Tasks for this exercise>
**A)** In the mixed Poisson formulation text, what name is given to these equations when they arise in flow in porous media?
**B)** Write the next part of the mixed Poisson formulation text, picking up after its last sentence.

Document section>
----------------

Mixed formulation for Poisson equation (C++)

This demo illustrates how to solve Poisson equation using a mixed (two-field) formulation. In particular, it illustrates how to

  • Use mixed and non-continuous finite element spaces
  • Set essential boundary conditions for subspaces and H(div) spaces
  • Define a (vector-valued) expression using additional geometry information

Equation and problem definition

An alternative formulation of Poisson equation can be formulated by introducing an additional (vector) variable, namely the (negative) flux: \(\sigma = \nabla u\). The partial differential equations then read

\[\begin{split}\sigma - \nabla u &= 0 \quad {\rm in} \ \Omega, \\ \nabla \cdot \sigma &= - f \quad {\rm in} \ \Omega,\end{split}\]

with boundary conditions

\[\begin{split}u = u_0 \quad {\rm on} \ \Gamma_{D}, \\ \sigma \cdot n = g \quad {\rm on} \ \Gamma_{N}.\end{split}\]

The same equations arise in connection with flow in porous media, and are also referred to as Darcy flow.

After multiplying by test functions \(\tau\) and \(v\), integrating over the domain, and integrating the gradient term by parts, one obtains the following variational formulation: find \(\sigma \in \Sigma\) and \(v \in V\) satisfying

\[ \begin{align}\begin{aligned}\begin{split}\int_{\Omega} (\sigma \cdot \tau + \nabla \cdot \tau \ u) \ {\rm d} x &= \int_{\Gamma} \tau \cdot n \ u \ {\rm d} s \quad \forall \ \tau \in \Sigma, \\\end{split}\\\int_{\Omega} \nabla \cdot \sigma v \ {\rm d} x &= - \int_{\Omega} f \ v \ {\rm d} x \quad \forall \ v \in V.\end{aligned}\end{align} \]

Here \(n\) denotes the outward pointing normal vector on the boundary. Looking at the variational form, we see that the boundary condition for the flux (\(\sigma \cdot n = g\)) is now an essential boundary condition (which should be enforced in the function space), while the other boundary condition (\(u = u_0\)) is a natural boundary condition (which should be applied to the variational form). Inserting the boundary conditions, this variational problem can be phrased in the general form: find \((\sigma, u) \in \Sigma_g \times V\) such that

\[a((\sigma, u), (\tau, v)) = L((\tau, v)) \quad \forall \ (\tau, v) \in \Sigma_0 \times V\]

where the variational forms \(a\) and \(L\) are defined as

\[\begin{split}a((\sigma, u), (\tau, v)) &= \int_{\Omega} \sigma \cdot \tau + \nabla \cdot \tau \ u + \nabla \cdot \sigma \ v \ {\rm d} x \\ L((\tau, v)) &= - \int_{\Omega} f v \ {\rm d} x + \int_{\Gamma_D} u_0 \tau \cdot n \ {\rm d} s\end{split}\]

and \(\Sigma_g = \{ \tau \in H({\rm div}) \text{ such that } \tau \cdot n|_{\Gamma_N} = g \}\) and \(V = L^2(\Omega)\).

----------------

Data section>
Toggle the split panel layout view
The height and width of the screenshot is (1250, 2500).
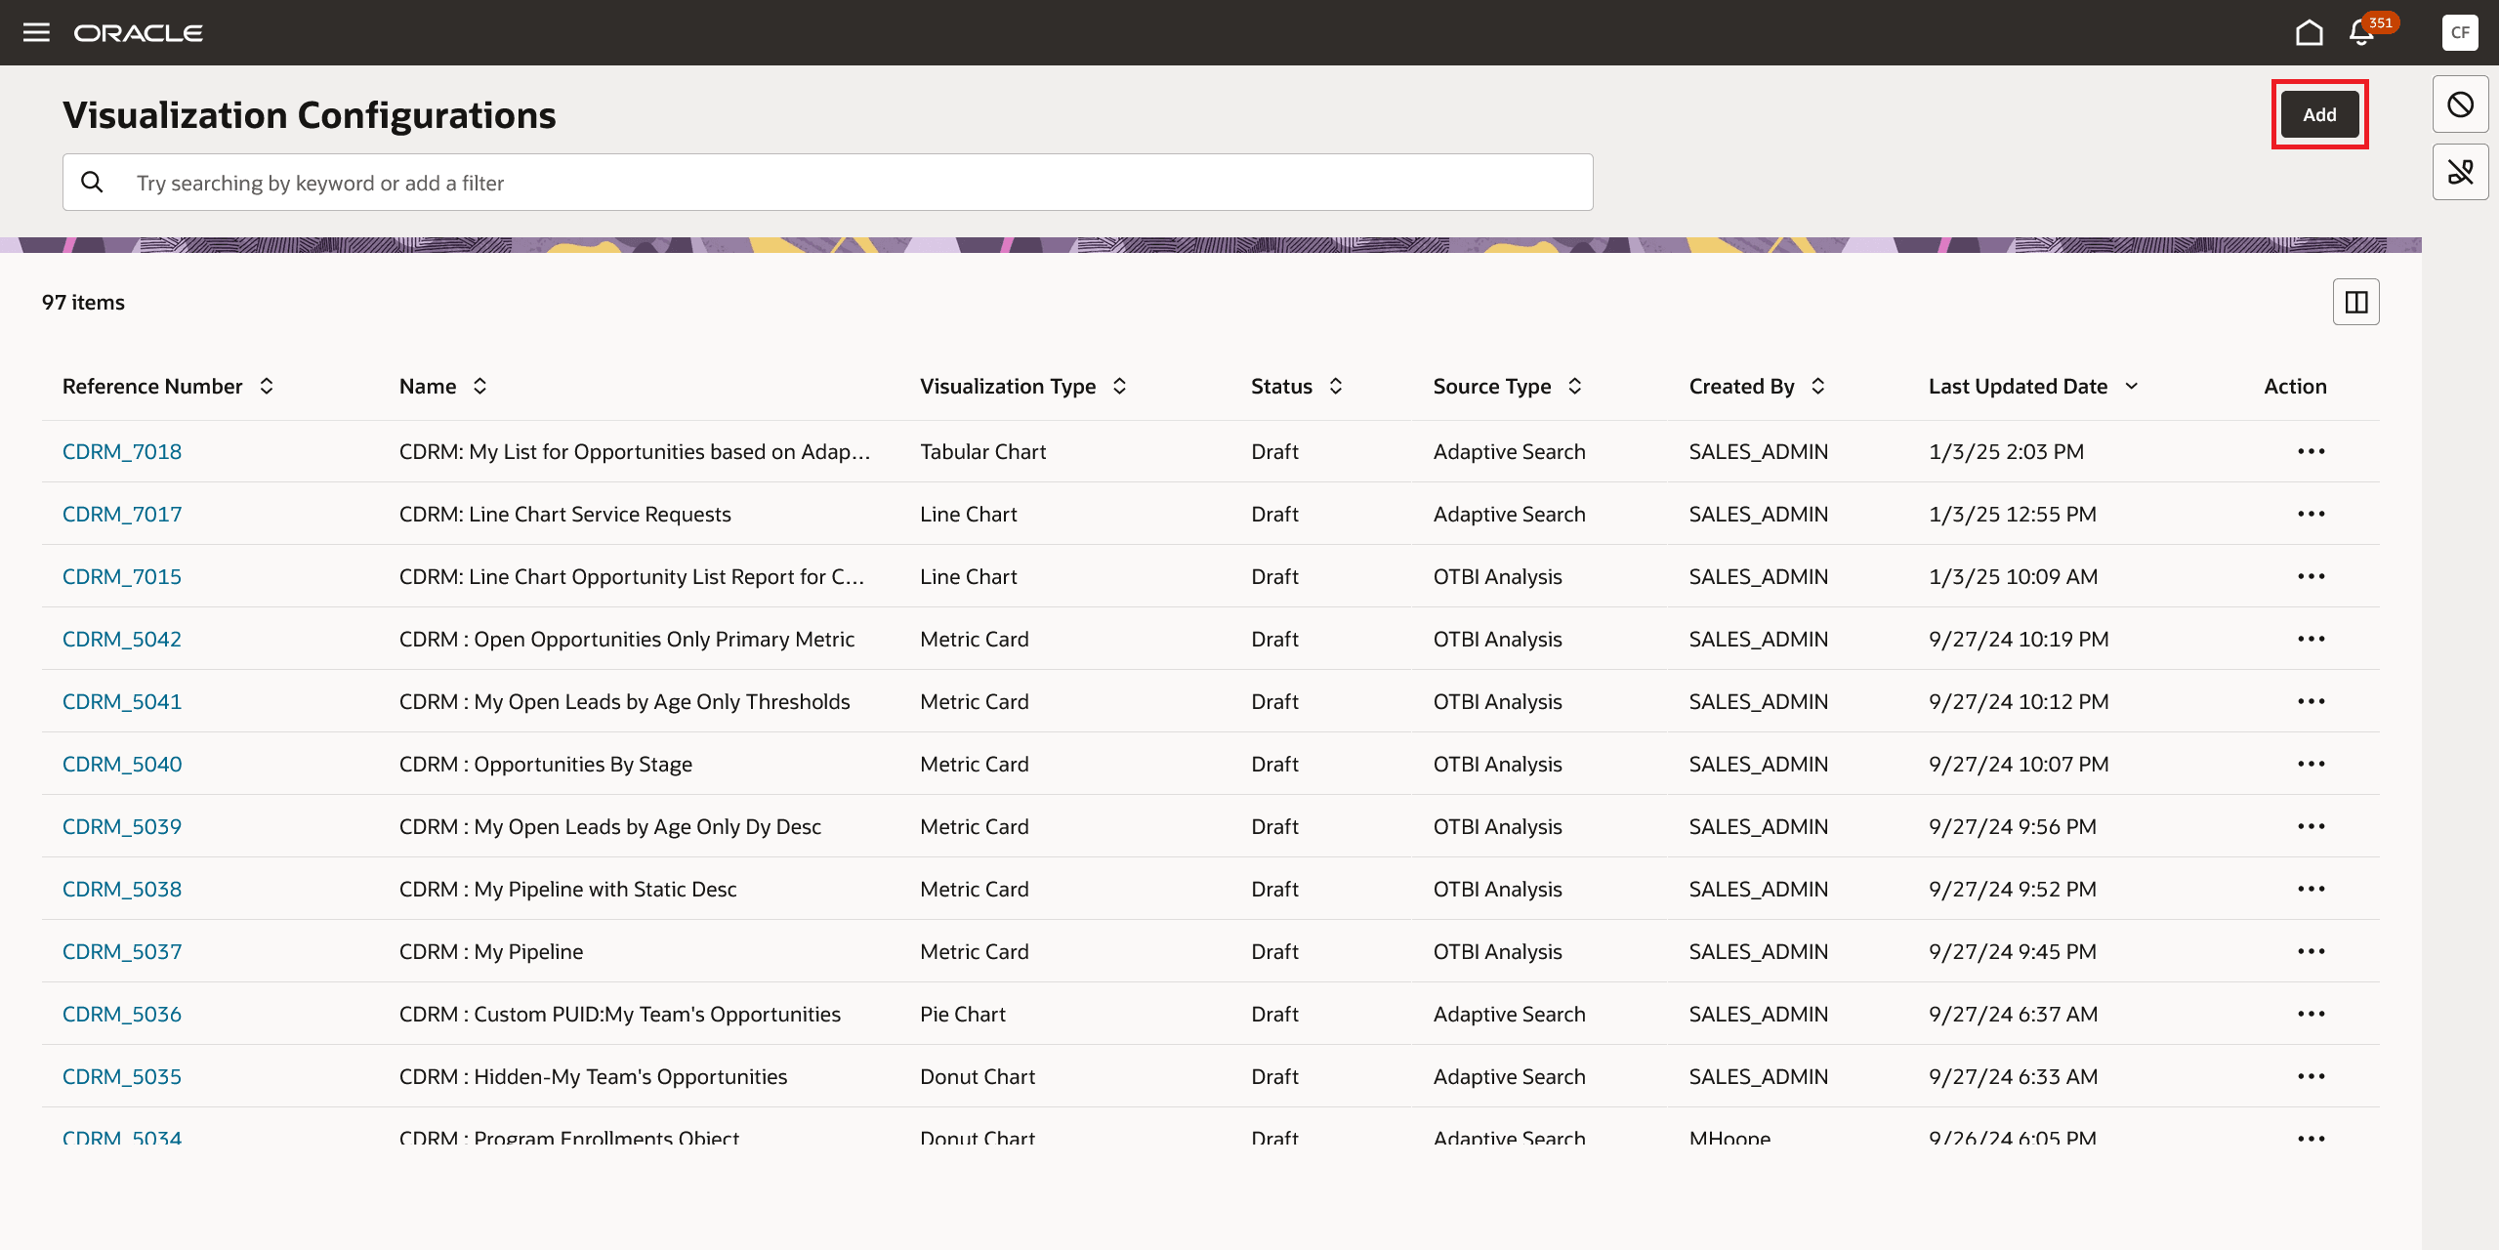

----------------

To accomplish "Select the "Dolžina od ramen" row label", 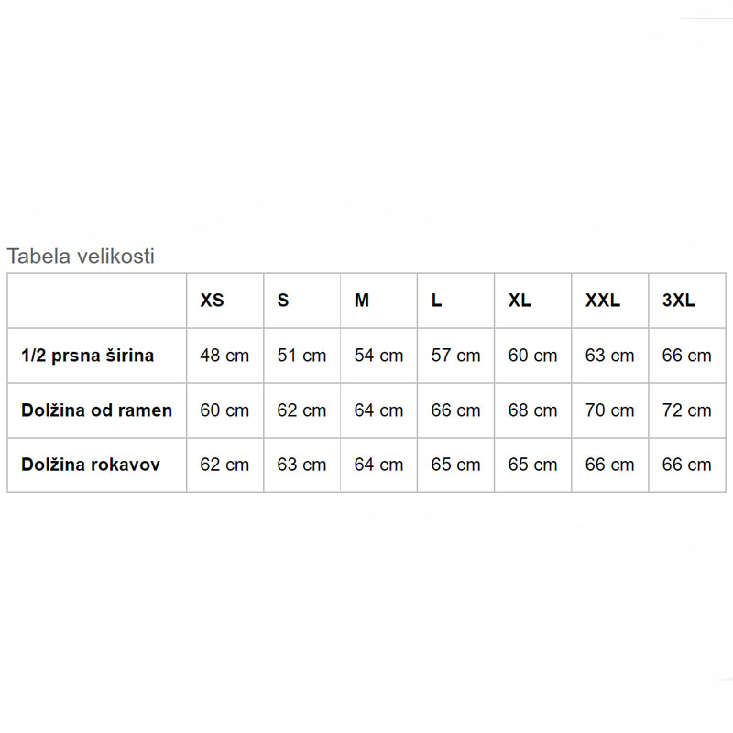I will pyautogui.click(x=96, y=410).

----------------

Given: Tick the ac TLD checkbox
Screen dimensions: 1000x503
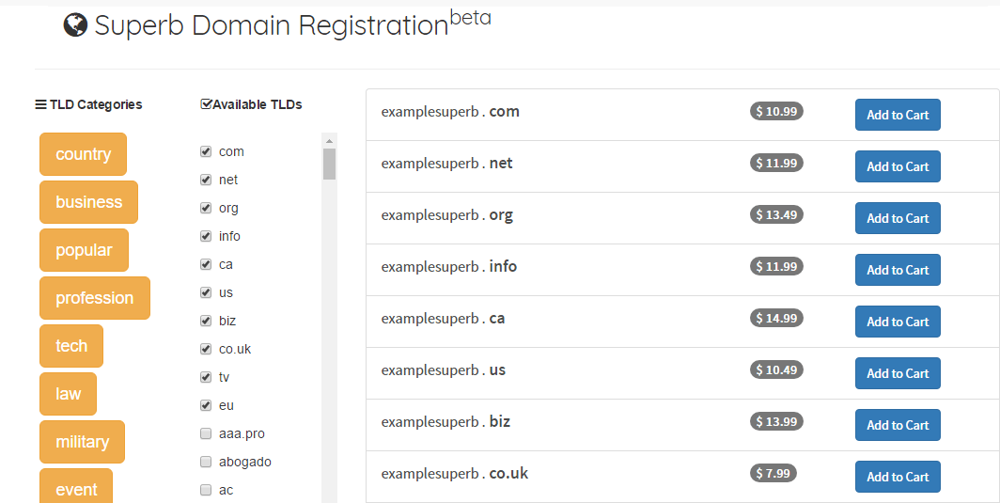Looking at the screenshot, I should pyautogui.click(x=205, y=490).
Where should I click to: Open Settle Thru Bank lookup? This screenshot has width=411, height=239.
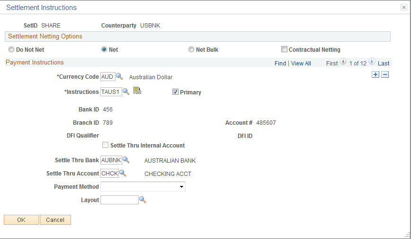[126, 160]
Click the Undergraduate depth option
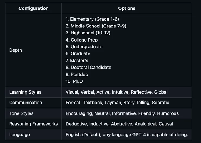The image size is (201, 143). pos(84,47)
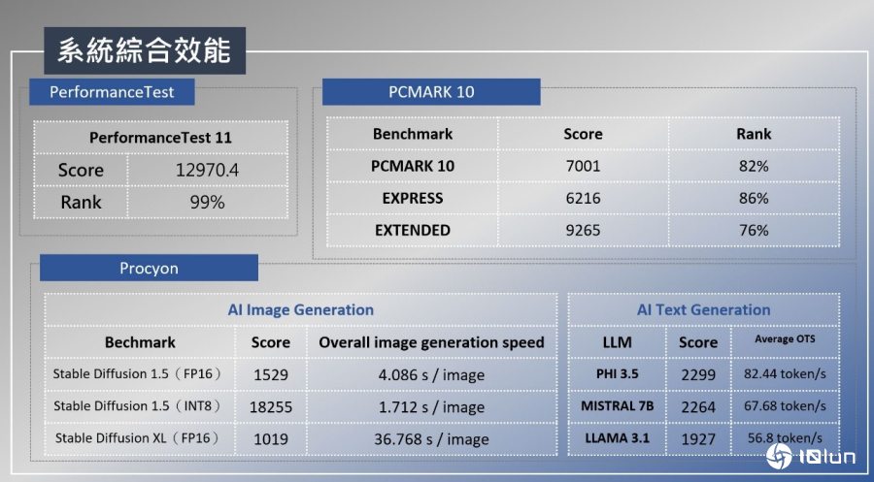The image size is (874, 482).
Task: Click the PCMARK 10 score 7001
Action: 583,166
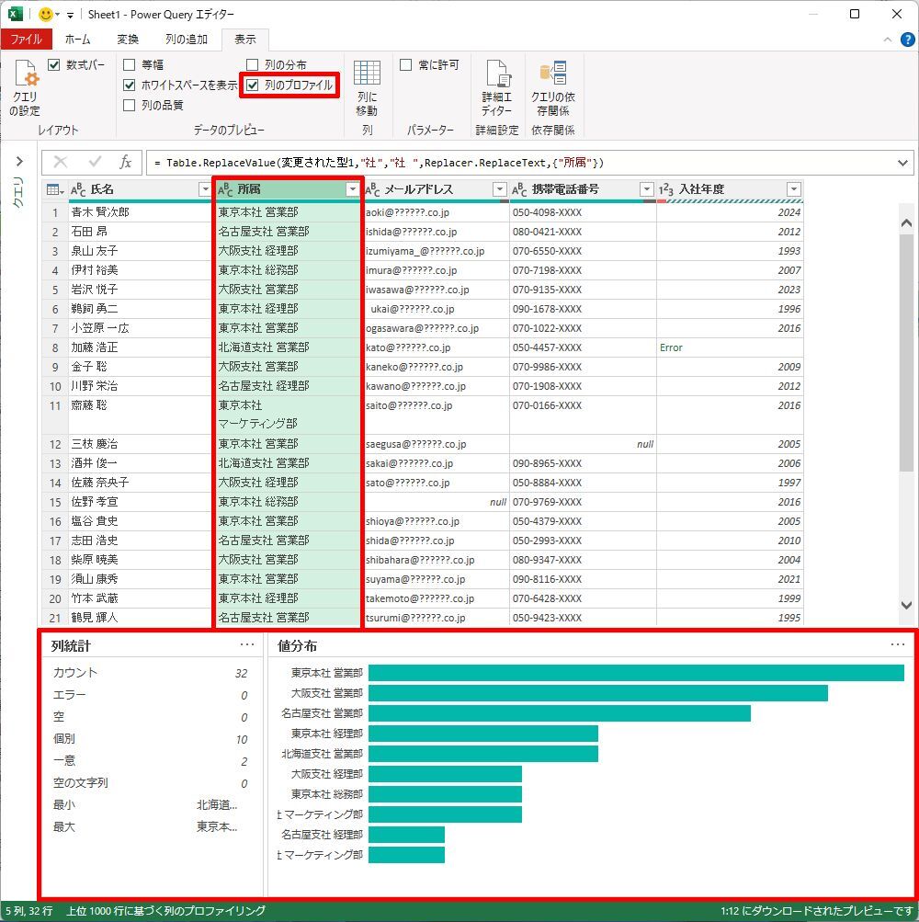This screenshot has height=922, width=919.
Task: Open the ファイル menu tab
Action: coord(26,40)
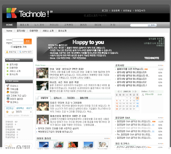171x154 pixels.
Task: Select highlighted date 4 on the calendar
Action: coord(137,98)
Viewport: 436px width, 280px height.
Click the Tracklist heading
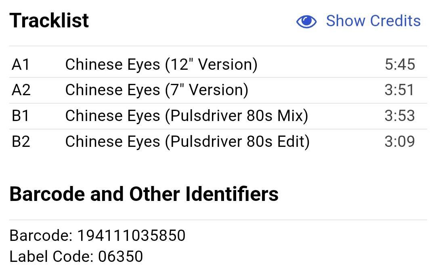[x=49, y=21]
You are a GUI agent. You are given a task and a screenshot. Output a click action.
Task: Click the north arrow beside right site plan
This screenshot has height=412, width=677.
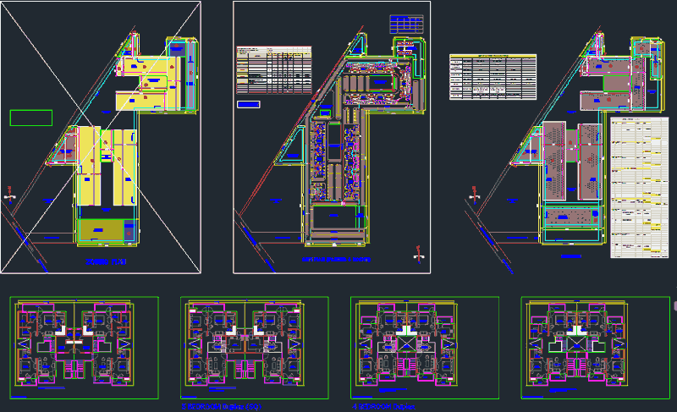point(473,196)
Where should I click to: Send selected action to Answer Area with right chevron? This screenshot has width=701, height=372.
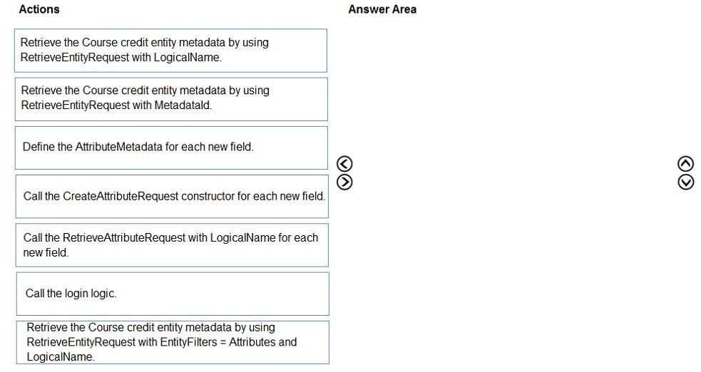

----------------

Answers below>
**A)** Darcy flow

**B)**
To discretize the above formulation, two discrete function spaces \(\Sigma_h \subset \Sigma\) and \(V_h \subset V\) are needed to form a mixed function space \(\Sigma_h \times V_h\). A stable choice of finite element spaces is to let \(\Sigma_h\) be the Brezzi-Douglas-Marini elements of polynomial order \(k\) and let \(V_h\) be discontinuous elements of polynomial order \(k-1\).

We will use the same definitions of functions and boundaries as in the demo for Poisson’s equation. These are:

  • \(\Omega = [0,1] \times [0,1]\) (a unit square)
  • \(\Gamma_{D} = \{(0, y) \cup (1, y) \in \partial \Omega\}\)
  • \(\Gamma_{N} = \{(x, 0) \cup (x, 1) \in \partial \Omega\}\)
  • \(u_0 = 0\)
  • \(g = \sin(5x)\) (flux)
  • \(f = 10\exp(-((x - 0.5)^2 + (y - 0.5)^2) / 0.02)\) (source term)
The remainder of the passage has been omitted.